Czyja wina w razie najechania, mogą zadecydować szczególiki: sposób tłumaczenia, zeznania świadków, monitoring... Za dużo zmiennych, żeby ryzykować, zaczynając od tego, że straty u poszkodowanych mogą być nieprzewidywalne.
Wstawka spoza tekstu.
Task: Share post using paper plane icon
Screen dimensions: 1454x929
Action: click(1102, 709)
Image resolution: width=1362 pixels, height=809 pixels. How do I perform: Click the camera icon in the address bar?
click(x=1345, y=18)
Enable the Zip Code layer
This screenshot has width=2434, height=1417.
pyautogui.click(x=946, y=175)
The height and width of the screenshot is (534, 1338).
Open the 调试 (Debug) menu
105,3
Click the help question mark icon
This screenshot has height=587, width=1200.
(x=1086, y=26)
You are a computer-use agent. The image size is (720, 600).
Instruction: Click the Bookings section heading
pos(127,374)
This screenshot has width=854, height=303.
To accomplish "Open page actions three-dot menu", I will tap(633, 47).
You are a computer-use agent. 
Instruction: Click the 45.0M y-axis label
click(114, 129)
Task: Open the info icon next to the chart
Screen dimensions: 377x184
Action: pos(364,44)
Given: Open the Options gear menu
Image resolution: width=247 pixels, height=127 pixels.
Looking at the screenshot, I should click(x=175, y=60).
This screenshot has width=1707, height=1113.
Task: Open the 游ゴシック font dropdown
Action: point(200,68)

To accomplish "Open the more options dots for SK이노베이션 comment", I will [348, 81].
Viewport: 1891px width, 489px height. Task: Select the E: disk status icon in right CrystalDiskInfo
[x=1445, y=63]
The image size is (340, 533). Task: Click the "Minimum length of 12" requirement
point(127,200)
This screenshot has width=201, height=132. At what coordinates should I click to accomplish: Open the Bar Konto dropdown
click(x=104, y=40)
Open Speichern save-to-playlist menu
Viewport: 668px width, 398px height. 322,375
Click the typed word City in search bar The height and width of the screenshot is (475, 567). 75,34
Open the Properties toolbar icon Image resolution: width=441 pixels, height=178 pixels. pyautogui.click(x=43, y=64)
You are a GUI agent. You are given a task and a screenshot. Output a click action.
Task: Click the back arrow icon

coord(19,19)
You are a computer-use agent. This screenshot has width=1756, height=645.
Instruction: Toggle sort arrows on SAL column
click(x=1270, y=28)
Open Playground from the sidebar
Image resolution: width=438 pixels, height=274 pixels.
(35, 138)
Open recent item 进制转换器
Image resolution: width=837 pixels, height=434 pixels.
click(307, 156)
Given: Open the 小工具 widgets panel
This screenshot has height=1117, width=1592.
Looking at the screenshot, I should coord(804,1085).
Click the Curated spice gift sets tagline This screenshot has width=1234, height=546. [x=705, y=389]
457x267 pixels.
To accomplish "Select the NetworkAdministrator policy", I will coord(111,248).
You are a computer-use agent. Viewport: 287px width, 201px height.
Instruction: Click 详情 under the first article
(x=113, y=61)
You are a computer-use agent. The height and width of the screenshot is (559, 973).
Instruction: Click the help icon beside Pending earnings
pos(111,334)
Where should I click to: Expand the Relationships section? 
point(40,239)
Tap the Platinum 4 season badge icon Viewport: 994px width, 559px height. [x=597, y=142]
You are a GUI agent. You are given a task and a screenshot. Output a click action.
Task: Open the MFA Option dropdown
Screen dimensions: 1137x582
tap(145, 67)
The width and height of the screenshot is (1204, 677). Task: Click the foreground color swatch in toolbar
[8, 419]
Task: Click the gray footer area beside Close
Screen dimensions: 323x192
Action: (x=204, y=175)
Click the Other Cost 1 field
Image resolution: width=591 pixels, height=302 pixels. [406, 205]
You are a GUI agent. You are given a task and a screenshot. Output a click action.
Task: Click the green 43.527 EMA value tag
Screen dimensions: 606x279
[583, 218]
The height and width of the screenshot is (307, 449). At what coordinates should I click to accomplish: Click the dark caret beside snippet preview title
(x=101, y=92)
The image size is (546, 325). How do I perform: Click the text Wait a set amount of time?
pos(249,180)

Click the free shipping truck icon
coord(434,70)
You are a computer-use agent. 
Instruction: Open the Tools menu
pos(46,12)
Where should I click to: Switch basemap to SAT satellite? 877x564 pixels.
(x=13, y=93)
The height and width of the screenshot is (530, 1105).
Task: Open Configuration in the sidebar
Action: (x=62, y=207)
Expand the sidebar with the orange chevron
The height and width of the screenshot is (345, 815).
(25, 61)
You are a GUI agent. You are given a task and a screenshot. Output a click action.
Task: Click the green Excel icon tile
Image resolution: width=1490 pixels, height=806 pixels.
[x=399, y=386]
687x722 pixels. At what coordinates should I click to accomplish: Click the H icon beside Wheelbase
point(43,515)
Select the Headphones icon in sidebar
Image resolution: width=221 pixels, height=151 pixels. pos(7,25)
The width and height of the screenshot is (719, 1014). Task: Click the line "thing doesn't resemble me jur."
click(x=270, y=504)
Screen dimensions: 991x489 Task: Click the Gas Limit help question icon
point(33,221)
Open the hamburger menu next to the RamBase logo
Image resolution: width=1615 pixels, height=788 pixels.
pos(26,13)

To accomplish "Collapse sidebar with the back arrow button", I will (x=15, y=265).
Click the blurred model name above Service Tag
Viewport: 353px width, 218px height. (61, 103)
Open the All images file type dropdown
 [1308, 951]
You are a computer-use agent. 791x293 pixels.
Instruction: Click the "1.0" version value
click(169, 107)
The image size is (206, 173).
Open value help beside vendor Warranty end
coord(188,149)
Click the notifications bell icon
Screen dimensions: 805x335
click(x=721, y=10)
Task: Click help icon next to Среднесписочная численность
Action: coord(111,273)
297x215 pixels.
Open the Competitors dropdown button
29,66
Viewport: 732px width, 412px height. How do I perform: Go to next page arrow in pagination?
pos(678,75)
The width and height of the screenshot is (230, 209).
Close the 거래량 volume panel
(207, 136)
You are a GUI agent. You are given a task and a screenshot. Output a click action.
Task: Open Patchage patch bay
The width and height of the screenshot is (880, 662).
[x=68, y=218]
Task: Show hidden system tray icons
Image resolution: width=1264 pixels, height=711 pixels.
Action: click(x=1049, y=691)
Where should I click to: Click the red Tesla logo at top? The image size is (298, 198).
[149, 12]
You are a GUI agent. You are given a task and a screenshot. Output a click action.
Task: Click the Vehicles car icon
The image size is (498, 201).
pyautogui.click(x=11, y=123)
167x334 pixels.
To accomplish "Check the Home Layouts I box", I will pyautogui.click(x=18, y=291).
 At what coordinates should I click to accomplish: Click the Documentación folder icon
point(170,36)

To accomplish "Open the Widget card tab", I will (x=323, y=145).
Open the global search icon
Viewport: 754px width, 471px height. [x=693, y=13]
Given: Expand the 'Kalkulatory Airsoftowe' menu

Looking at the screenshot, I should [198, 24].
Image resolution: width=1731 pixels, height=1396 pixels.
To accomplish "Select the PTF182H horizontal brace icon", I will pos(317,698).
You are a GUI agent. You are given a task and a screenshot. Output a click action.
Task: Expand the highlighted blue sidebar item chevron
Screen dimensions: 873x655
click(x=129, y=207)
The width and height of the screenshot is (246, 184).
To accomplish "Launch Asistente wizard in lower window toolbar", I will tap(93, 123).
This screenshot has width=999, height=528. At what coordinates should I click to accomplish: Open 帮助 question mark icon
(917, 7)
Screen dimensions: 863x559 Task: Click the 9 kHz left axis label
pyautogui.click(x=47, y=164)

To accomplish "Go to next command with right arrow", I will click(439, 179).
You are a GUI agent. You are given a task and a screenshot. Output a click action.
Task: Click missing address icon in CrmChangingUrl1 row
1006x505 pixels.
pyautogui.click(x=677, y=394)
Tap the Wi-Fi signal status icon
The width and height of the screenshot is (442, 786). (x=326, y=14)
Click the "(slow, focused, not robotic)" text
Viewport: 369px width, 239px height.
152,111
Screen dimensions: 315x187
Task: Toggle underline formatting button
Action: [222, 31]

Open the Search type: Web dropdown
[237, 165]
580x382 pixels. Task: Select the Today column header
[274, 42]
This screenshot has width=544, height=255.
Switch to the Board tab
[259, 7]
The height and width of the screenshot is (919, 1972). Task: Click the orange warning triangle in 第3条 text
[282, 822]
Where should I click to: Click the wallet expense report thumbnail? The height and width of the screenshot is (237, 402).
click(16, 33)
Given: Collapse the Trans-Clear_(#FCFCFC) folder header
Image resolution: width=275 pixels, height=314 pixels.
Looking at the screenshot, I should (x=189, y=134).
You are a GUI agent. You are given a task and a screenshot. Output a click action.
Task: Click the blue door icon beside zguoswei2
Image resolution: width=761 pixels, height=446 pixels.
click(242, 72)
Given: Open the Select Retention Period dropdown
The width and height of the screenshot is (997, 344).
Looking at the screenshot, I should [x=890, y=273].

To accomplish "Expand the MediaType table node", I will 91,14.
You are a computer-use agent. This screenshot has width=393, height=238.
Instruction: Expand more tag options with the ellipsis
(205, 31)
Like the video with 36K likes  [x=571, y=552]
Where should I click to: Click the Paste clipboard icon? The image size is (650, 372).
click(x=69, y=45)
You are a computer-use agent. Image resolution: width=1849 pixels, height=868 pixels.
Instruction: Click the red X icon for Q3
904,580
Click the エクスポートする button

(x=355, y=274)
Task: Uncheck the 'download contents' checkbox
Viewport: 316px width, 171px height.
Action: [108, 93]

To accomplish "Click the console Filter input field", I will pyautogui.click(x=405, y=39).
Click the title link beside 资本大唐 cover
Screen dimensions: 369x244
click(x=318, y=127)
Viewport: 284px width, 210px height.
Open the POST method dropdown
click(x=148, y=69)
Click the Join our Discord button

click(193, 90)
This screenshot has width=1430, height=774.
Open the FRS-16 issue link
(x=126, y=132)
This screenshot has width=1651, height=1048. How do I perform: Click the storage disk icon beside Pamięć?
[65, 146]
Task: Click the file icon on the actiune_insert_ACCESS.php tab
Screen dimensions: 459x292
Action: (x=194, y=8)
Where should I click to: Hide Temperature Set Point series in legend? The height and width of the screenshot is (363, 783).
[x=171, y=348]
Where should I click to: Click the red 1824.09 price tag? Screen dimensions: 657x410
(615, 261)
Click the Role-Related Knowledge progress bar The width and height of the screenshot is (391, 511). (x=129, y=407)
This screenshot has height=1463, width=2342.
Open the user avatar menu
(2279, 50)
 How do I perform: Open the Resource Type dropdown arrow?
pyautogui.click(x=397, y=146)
Lepiej zrobić wszystko i zapobiec.
Jednocześnie dobrze jest znać zasady, żeby nie dać sobie wmówić winy.
Pieszy ma pierwszeństwo:
- wchodząc na - i idąc po przejściu dla pieszych, (tym oznaczonym znakami pionowymi D-6),
- przechodząc przez jezdnię, w którą skręca pojazd, lub z której chce wyjechać, żeby skręcić, nawet jak nie ma tam oznakowania przejścia,
- tam, gdzie ruch jest nierozdzielony, - parkingi, place, ulice pieszo-jezdne i ciągi pieszo-rowerowe,
- przy ruchu kierowanym sygnalizacją świetlną,
- na chodnikach i ciągach pieszych,
- w strefie zamieszkania,
- przed pojazdem włączającym się do ruchu, manewrującym/cofającym,
- w innych sytuacjach, w których tak ustalił organizator ruchu (raczej nie na drogach publicznych),
Pieszy powinien ustąpić:
- tuż przed bezpośrednio nadjeżdżającym pojazdem, nawet na oznakowanym przejściu dla pieszych,
- przechodząc przez jezdnię (drogę rowerową) w miejscu nieoznaczonym, (np.: pasy, ale bez znaku D-6),
- wychodząc spoza pojazdu lub innej przeszkody ograniczającej widoczność drogi, (nie wolno pieszemu wychodzić zza takiej przeszkody),
Nie cytuję tu zapisów prawa o ruchu drogowym. Raczej nie jest to zamknięta lista

i najlepiej samemu zapoznać się z PORD

.
Widząc kogoś kto nie stosuje się do przepisów, lub gdy jego zachowanie wskazuje, że może nie zastosować się, wiadomo że trzeba przepuścić. Trudniej, gdy jedziesz wzorowo, a ktoś na Ciebie wlezie...

bo szedł przez telefon

.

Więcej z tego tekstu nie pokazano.